Orientações da tarefa: Redija a continuação da resenha sobre o livro La fabrique du patrimoine, de Nathalie Heinich, começando logo após o último parágrafo apresentado.

Texto apresentado:
----------------------------------------
Doutorando em Antropologia, PPGA/UFF

HEINICH, Nathalie. 2009. La fabrique du patrimoine. De la cathédrale à la petite cuillère. Paris: Éditions de la Maison des Sciences de l'Homme. 286 pp.

La fabrique du patrimoine, etnografia reveladora do campo patrimonial, é construída por Nathalie Heinich a partir de sua análise do serviço do Inventário do Patrimônio ligado ao Ministério da Cultura, na França. Representando, na "cadeia patrimonial", o polo mais especializado, mais distante do profano, em que a dimensão emocional e a dimensão estética da patrimonialização são as menos manifestas, o Inventário se situa no início da cadeia, onde a proteção pela descrição não tem ainda força de lei. Ao buscar decifrar o valor patrimonial nas obras analisadas pelos pesquisadores do Inventário, a autora realiza uma sociologia dos valores, tendo como um de seus suportes teóricos o trabalho de Luc Boltanski e Laurent Thévenot sobre as operações da justificação (1991).

O que leva um bem, seja ele qual for, a fazer parte do patrimônio? Ao oferecer ao leitor uma microanálise da experiência patrimonial, a autora se propõe a desconstruir os valores do atemporal e do universal, geralmente reconhecidos no patrimônio. Empenhando-se para apreender o fenômeno recente da "inflação patrimonial", Heinich busca distinguir as diferentes categorias de valores implicadas no patrimônio e, por conseguinte, as diferentes categorias de objetos patrimoniais. Primeiramente, a articulação dos valores se dá em um campo onde se interligam saberes sobre o patrimônio. Ao discutir a configuração de uma expertise patrimonial, bastante específica e inacessível ao profano, a autora enfatiza o papel da datação, do conhecimento dos materiais e de um vocabulário especializado.

Na vertente da expertise, os inventários geralmente adotam um vocabulário altamente especializado, em que não há espaço para a subjetividade, para as impressões pessoais, e menos ainda para a emoção. Por outro lado, o olhar profano demonstra ser a emoção uma parte indissociável da expertise patrimonial. Não se pode negar, como atesta a autora, que a "prova" do patrimônio, a sua autenticidade, também se vê na emoção "das pessoas comuns". Com efeito, não é raro que a emoção dos profanos diante de uma construção ameaçada de destruição seja o princípio de sua entrada na cadeia patrimonial. É, então, a partir do reconhecimento de certas "categorias da emoção", tais como a autenticidade, a presença e a beleza, que os critérios que levam um bem a entrar para a cadeia patrimonial se tornam evidentes.
----------------------------------------
Registros de localização de palavras e elementos
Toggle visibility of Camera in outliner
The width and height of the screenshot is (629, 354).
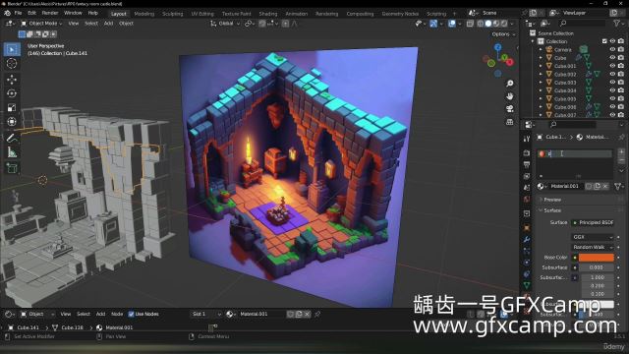point(612,49)
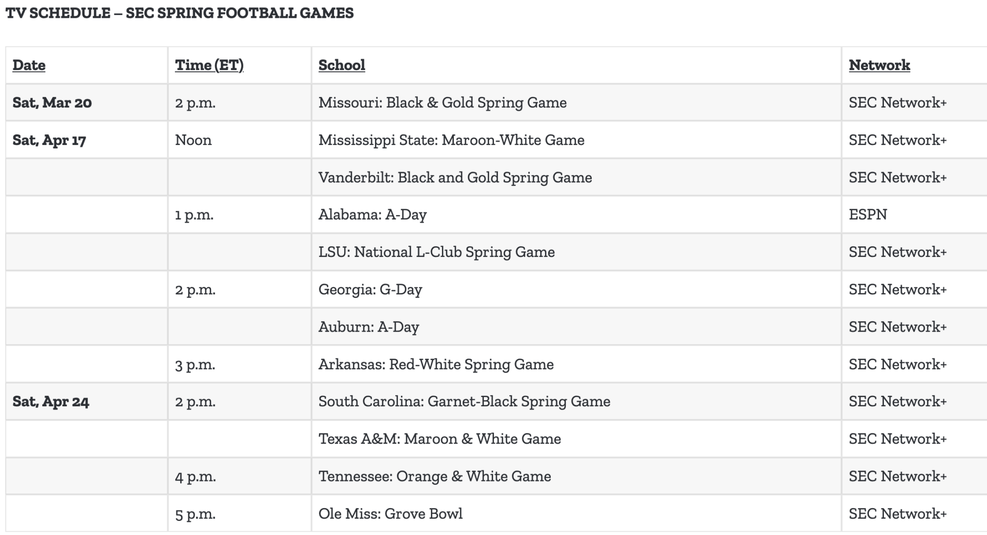
Task: Click South Carolina: Garnet-Black Spring Game
Action: 464,401
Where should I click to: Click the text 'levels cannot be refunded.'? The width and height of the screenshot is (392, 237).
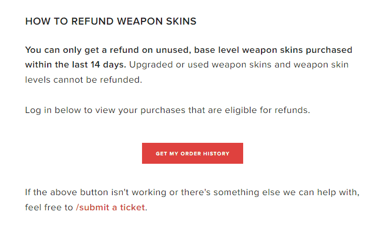pyautogui.click(x=83, y=80)
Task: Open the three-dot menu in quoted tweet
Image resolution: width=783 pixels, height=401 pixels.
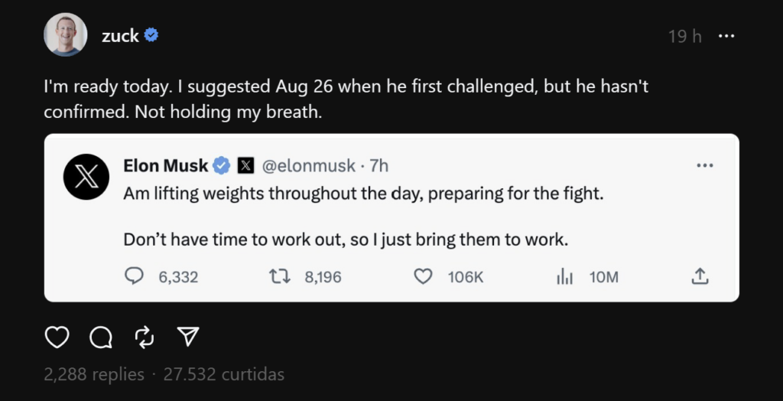Action: [x=704, y=165]
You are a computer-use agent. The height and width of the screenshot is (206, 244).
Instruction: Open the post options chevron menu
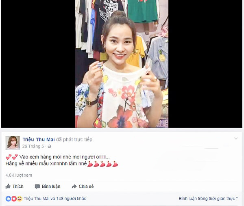(236, 139)
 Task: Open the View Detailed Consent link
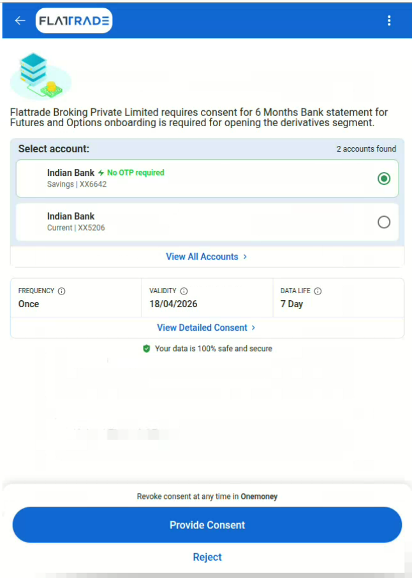click(202, 328)
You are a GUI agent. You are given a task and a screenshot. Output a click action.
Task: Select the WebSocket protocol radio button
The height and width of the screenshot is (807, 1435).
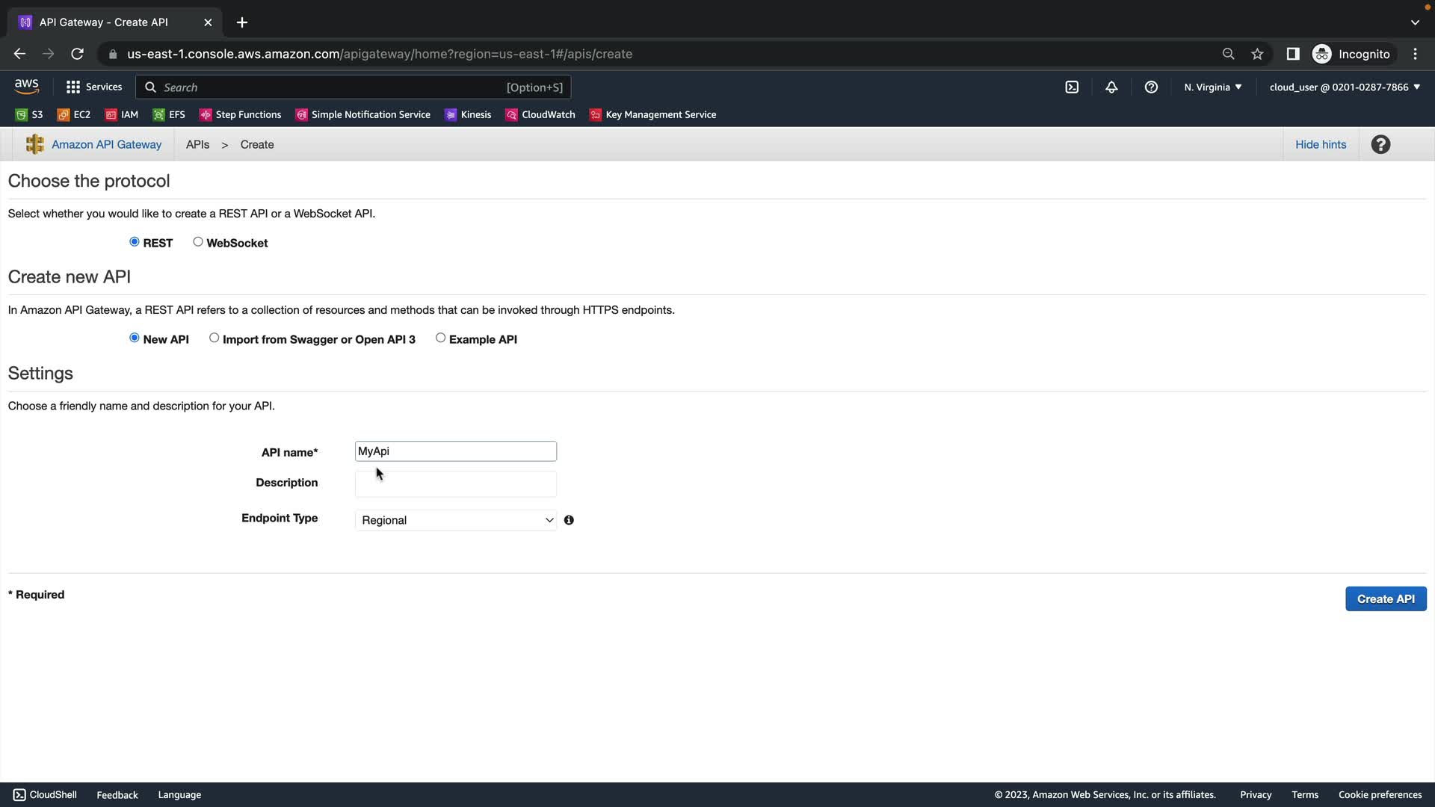(198, 242)
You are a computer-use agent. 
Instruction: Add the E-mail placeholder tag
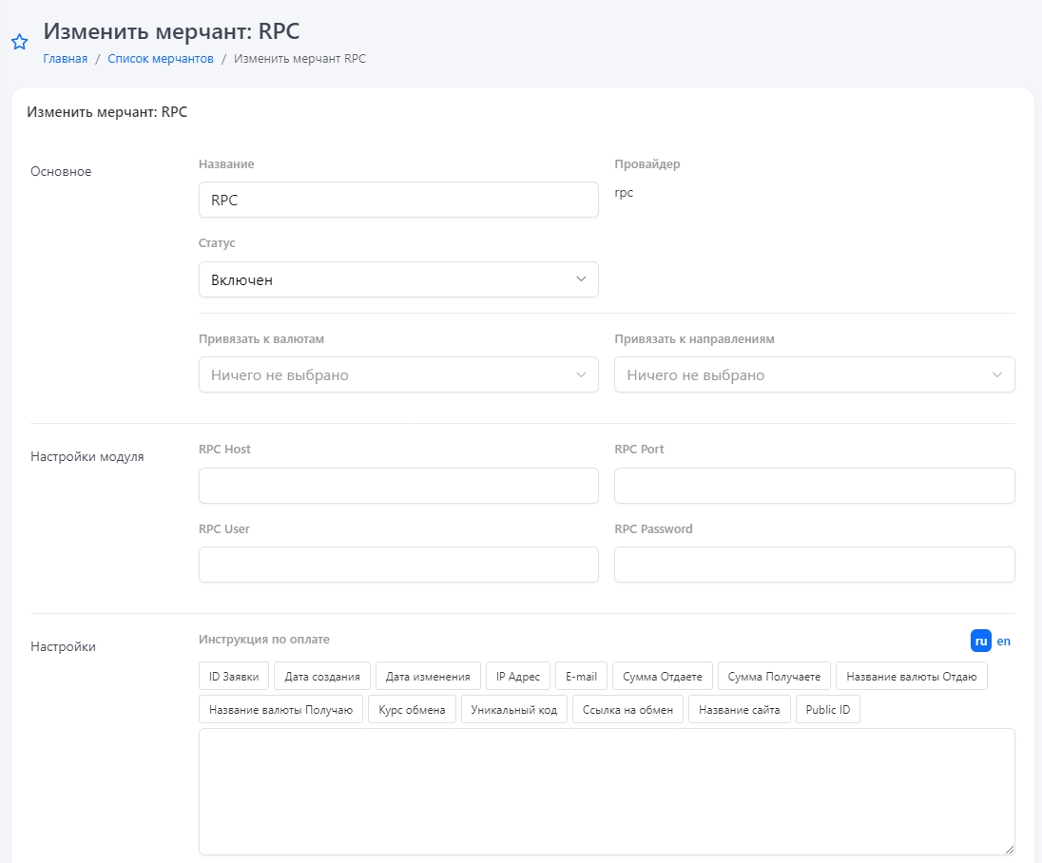(581, 677)

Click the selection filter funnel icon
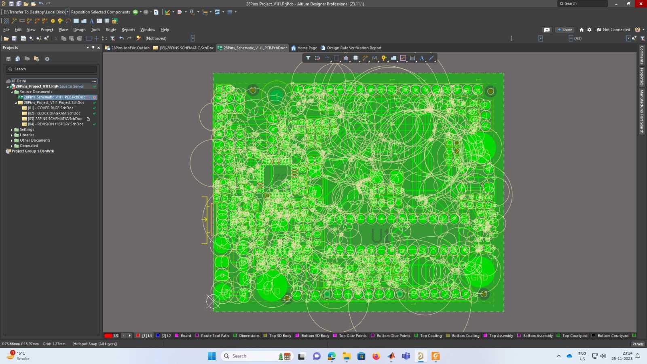tap(308, 58)
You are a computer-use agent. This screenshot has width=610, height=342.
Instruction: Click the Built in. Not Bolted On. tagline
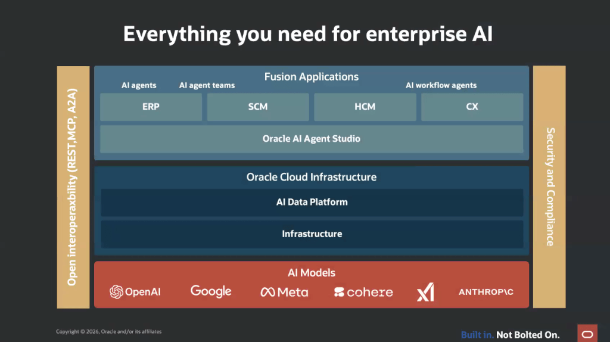point(510,335)

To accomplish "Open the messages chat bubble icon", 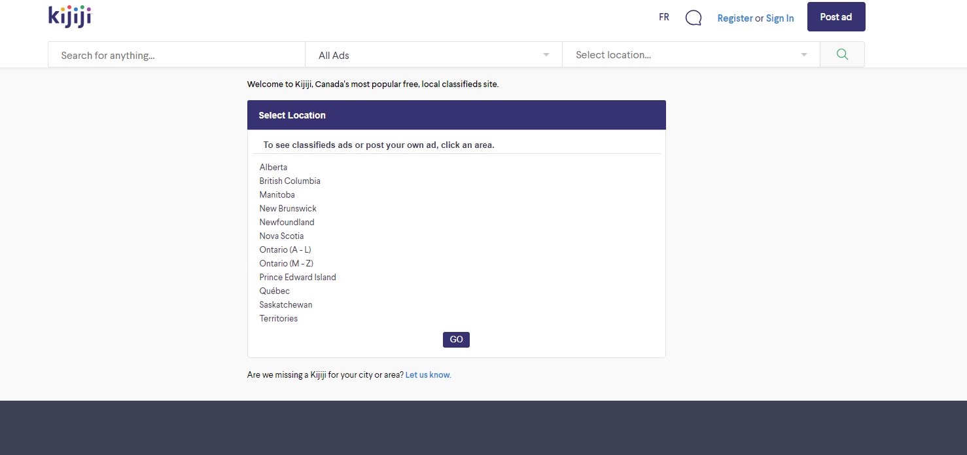I will coord(693,18).
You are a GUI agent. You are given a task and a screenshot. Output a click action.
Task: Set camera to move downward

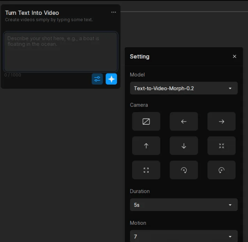click(184, 146)
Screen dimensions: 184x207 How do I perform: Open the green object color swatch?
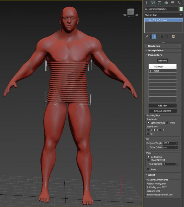181,9
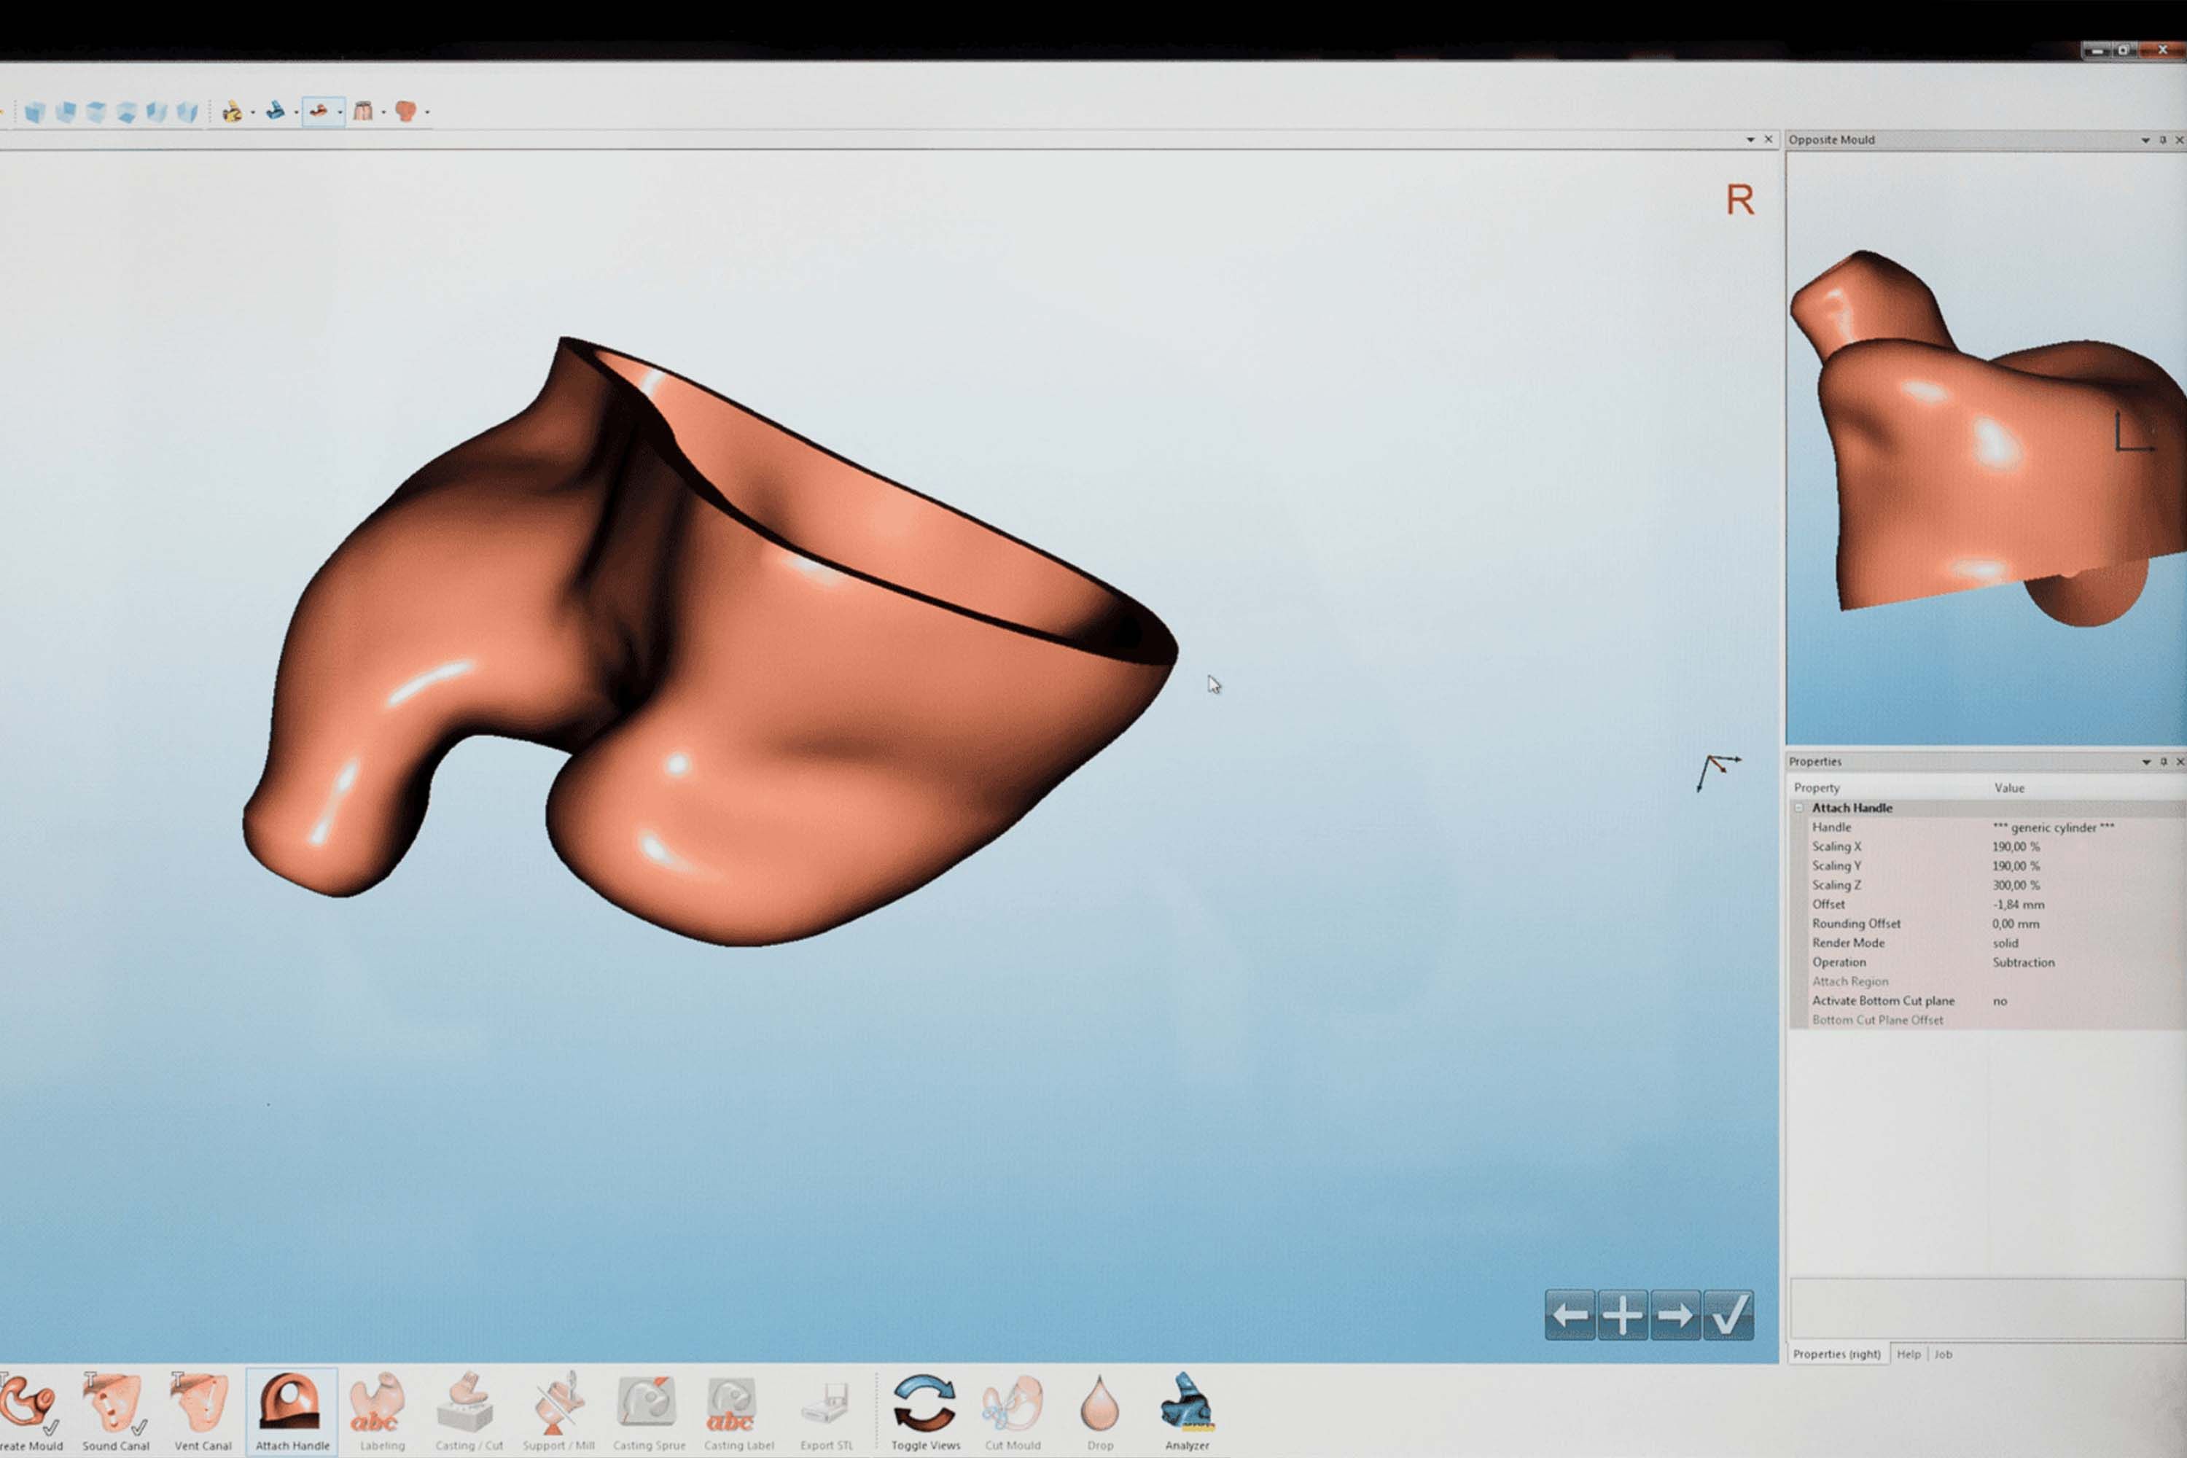
Task: Confirm with the checkmark button
Action: coord(1728,1314)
----------------------------------------
Resultado final:
No ato do encontro entre os diferentes critérios e universos de valores, Heinich enumera alguns dos atores que se fazem presentes nas situações em que "emoções patrimoniais" são evocadas: a vítima (um elemento do patrimônio), o acusador (associações, jornalistas, políticos, cidadãos), o acusado (os poderes públicos, um proprietário privado), e o juiz (a opinião pública, os magistrados). Logo, no "julgamento" patrimonial, a emoção e a expertise atuam juntas na avaliação dos bens. Entretanto, ainda é a objetividade que vai figurar como o eixo principal (ou ideal), conduzindo a elaboração dos critérios através dos quais se irá "julgar" o patrimônio. A primeira obrigação a se observar para garantir a objetividade de uma escolha é a estabilidade no tempo. Se um critério perdura como o mesmo ao longo de alguns anos, se os objetos que ele seleciona foram todos sempre pertencentes a uma categoria homogênea, logo se pode supor que o critério em questão não está pautado em preferências individuais e subjetivas, ou seja, instáveis e sujeitas à modificação, mas sim nas propriedades inscritas no próprio objeto, isto é, objetivas, ou "objetais".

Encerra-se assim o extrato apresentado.